Advocates for Colorado’s multibillion-dollar noncommercial aviation industry are warning that President Donald Trump’s plan to privatize and modernize the nation’s air-traffic control system could make it more expensive for the state’s private and business aviators to take to the skies.
The anxiety centers on the potential addition of user fees and how they would impact general aviation — which generally covers the entire community of noncommercial pilots who fly everything from single-engine Cessnas to small jets.

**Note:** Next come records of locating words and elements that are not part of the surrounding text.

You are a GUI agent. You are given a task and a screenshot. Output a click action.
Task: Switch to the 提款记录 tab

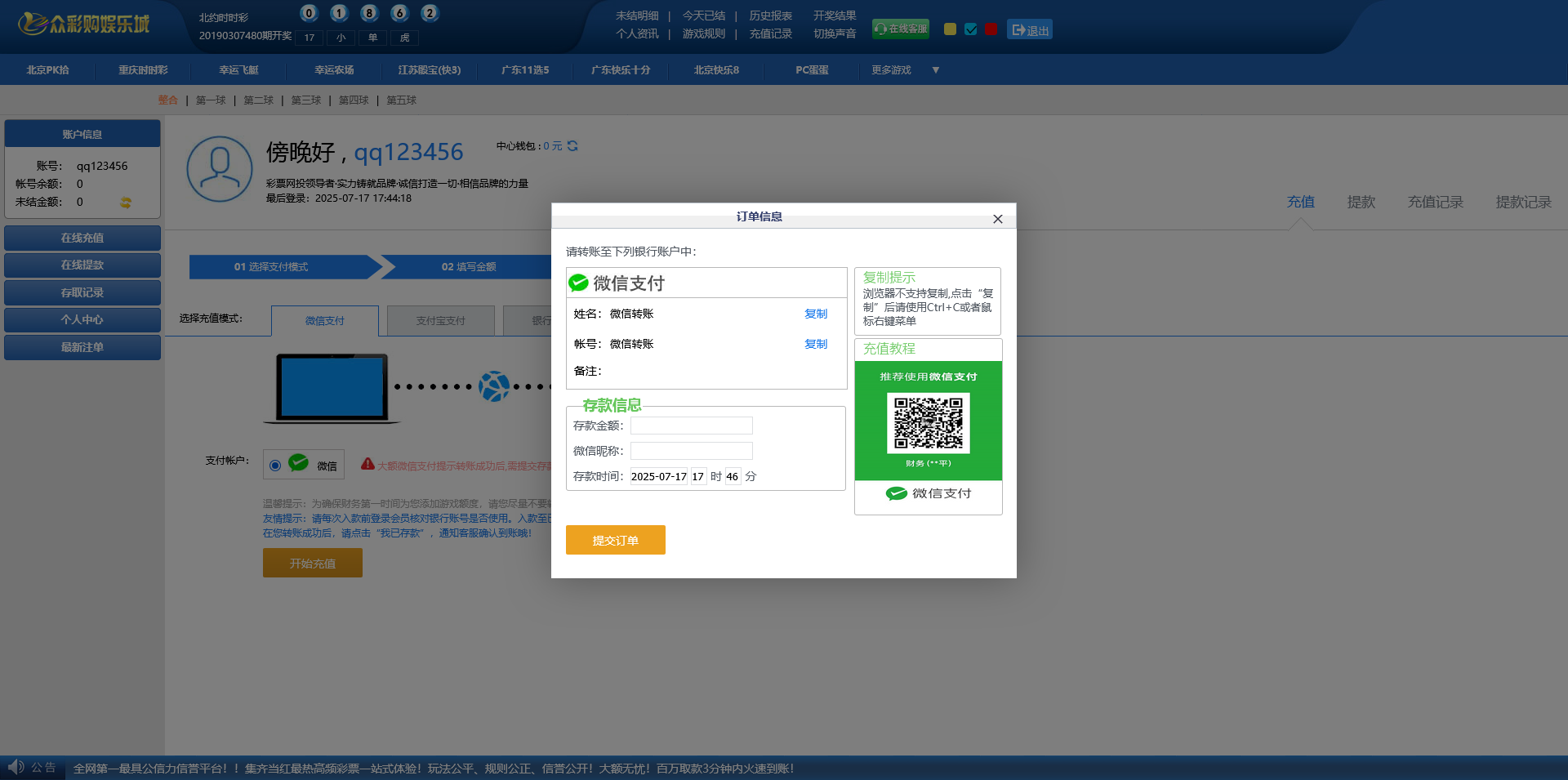1523,202
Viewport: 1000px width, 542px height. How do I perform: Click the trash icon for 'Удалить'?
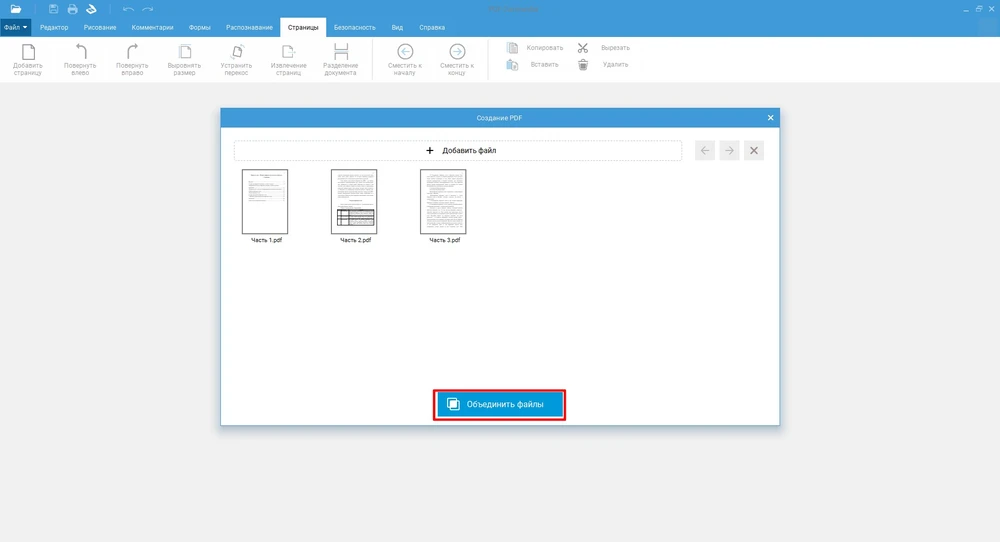pyautogui.click(x=583, y=65)
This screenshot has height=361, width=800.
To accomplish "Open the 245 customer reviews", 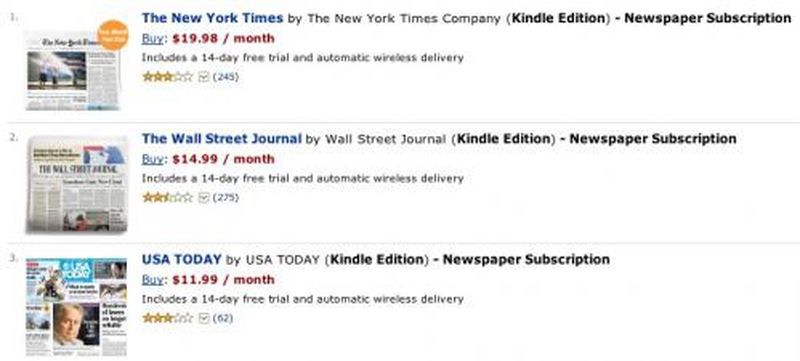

The proposal, opponents say, could mean those aviators would have to pay for basic services that are now free, such as talking to air-traffic controllers, filing flight plans and getting weather reports. Colorado pilots groups, small airports and the Colorado Department of Transportation’s aeronautics office oppose the plan.
“I think it might well kill much of general aviation — what I call the small business and recreation (users),” said Gary Tobey, president of the Colorado Pilots Association, which promotes the interests of the state’s pilot community. “The United States of America has the best, most-free aviation system in the world, and it’s easy to casually think up ways to improve it. But this is not casual. This is something that is to the advantage of airlines.”
Trump’s proposal calls for removing air-traffic control from the purview of the Federal Aviation Administration and placing it in the hands of a nonprofit funded entirely by user fees and overseen by a board of stakeholders, from the country’s largest air carriers to airports and private-pilot groups. The plan is similar to one set forth by U.S. Rep. Bill Shuster, R-Pa., which failed to gain traction in Congress last year.
“Our air-traffic control system was designed when roughly 100,000 people flew at our airports each year,” Trump said Monday at a news conference announcing his administration’s plan . “We are now approaching 1 billion passengers annually. The current system cannot keep up — hasn’t been able to keep up.”
Supporters of the plan include the airline industry, which has been pushing for decades for privatization so they can get greater control over the system. The National Air Traffic Controllers Association backed Shuster’s bill, generally supporting any kind of changes to what it calls the status quo, but says it still needs to review Trump’s plans.
Colorado’s U.S. senators — Republican Cory Gardner and Democrat Michael Bennet — say they are open to all proposals to modernize the U.S. aviation system. But both say any plans need to account for all airspace users, from commercial passengers to private pilots.
In Colorado, general aviation creates a fraction of the economic output of commercial aviation but is growing. CDOT says general-aviation airports contributed $2.4 billion in 2013, up from $1.9 billion in 2008. By contrast, commercial aviation airports in the state generated about $34 billion in 2013, up from about $30 billion in 2008.
General aviation is already an expensive endeavor. If the sector incurs more fees as a result of the FAA overhaul, experts say, some pilots might not take to the skies. Currently, private and business pilots indirectly pay for air-traffic control through fuel taxes and other FAA fees.
“The challenge, I think, when you’re looking at general aviation, is most of these folks — they don’t have a lot of money,” said David Ruppel, director of Front Range Airport, a general-aviation airport in Watkins. “They are operating on a shoestring. When you add additional costs into that operation, you are going to cut out a good portion of those people. That means we’ve damaged our general-aviation community.”
Objections to the FAA proposal extend beyond individual airports and pilots groups. The CDOT-housed Colorado Aeronautical Board, which oversees commercial and general aviation across the state, generally opposes Trump’s plans, as do the Colorado Airport Operators Association, Colorado Pilots Association and Colorado Aviation Business Association.
“The (aeronautical) board’s position is consistent with and was informed by similar opposition expressed by major aviation groups in Colorado,” said David Ulane, the state aeronautics director.
Another concern is that some private pilots might just opt out of talking to air-traffic controllers — what James Simmons, who teaches aviation and aerospace science at Metropolitan State University of Denver, said is called “scud running.” Private pilots often operate without controllers around more lightly used airports, but Simmons said the practice would be problematic in busier airspace where controllers are trying to keep planes apart.
There are also worries that contract employees who work at control towers at some of the state’s smaller airfields — such as Front Range Airport — could be cut.
“I think it’s fair to say that the entire general-aviation community is very much against this idea,” Simmons said. “Ever since the Wright brothers in 1903, people have gotten used to some general services with no direct charge.”